§ **Goal of the exercise**: The reply must contain all of the records, unchanged.

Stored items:

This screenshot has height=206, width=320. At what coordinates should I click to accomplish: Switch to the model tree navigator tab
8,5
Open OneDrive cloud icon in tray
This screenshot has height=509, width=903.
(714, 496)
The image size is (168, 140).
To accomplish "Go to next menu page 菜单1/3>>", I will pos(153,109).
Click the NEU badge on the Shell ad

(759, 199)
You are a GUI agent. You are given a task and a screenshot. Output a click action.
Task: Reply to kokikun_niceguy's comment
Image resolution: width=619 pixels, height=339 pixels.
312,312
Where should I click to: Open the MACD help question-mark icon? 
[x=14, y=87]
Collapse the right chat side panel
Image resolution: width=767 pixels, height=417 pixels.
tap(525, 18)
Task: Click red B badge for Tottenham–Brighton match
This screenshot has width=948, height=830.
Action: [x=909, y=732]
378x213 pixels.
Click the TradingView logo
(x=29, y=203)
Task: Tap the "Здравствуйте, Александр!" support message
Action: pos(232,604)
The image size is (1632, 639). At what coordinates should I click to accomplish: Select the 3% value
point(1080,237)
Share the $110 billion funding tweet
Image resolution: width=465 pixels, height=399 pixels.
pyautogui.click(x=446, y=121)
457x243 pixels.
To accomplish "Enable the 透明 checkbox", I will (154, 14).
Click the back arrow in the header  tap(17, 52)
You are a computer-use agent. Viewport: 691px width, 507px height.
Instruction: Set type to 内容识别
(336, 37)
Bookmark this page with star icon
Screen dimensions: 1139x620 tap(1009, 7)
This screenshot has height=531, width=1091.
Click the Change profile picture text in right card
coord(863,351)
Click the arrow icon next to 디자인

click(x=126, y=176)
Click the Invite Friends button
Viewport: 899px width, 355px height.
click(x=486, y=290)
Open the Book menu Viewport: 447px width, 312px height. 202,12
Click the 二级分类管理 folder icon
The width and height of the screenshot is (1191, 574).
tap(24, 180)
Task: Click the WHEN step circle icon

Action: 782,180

§ **Result of the exercise**:
This screenshot has height=206, width=320. At what coordinates should I click to accomplish: Switch to the model tree navigator tab
8,5
Open OneDrive cloud icon in tray
This screenshot has height=509, width=903.
(714, 496)
The image size is (168, 140).
To accomplish "Go to next menu page 菜单1/3>>", I will pos(153,109).
Click the NEU badge on the Shell ad

(759, 199)
You are a GUI agent. You are given a task and a screenshot. Output a click action.
Task: Reply to kokikun_niceguy's comment
Image resolution: width=619 pixels, height=339 pixels.
312,312
Where should I click to: Open the MACD help question-mark icon? 
[x=14, y=87]
Collapse the right chat side panel
Image resolution: width=767 pixels, height=417 pixels.
tap(525, 18)
Task: Click red B badge for Tottenham–Brighton match
This screenshot has width=948, height=830.
Action: [x=909, y=732]
378x213 pixels.
Click the TradingView logo
(x=29, y=203)
Task: Tap the "Здравствуйте, Александр!" support message
Action: pos(232,604)
The image size is (1632, 639). At what coordinates should I click to accomplish: Select the 3% value
point(1080,237)
Share the $110 billion funding tweet
Image resolution: width=465 pixels, height=399 pixels.
pyautogui.click(x=446, y=121)
457x243 pixels.
To accomplish "Enable the 透明 checkbox", I will (154, 14).
Click the back arrow in the header  tap(17, 52)
You are a computer-use agent. Viewport: 691px width, 507px height.
Instruction: Set type to 内容识别
(336, 37)
Bookmark this page with star icon
Screen dimensions: 1139x620 tap(1009, 7)
This screenshot has height=531, width=1091.
Click the Change profile picture text in right card
coord(863,351)
Click the arrow icon next to 디자인

click(x=126, y=176)
Click the Invite Friends button
Viewport: 899px width, 355px height.
click(x=486, y=290)
Open the Book menu Viewport: 447px width, 312px height. 202,12
Click the 二级分类管理 folder icon
The width and height of the screenshot is (1191, 574).
tap(24, 180)
Task: Click the WHEN step circle icon

Action: 782,180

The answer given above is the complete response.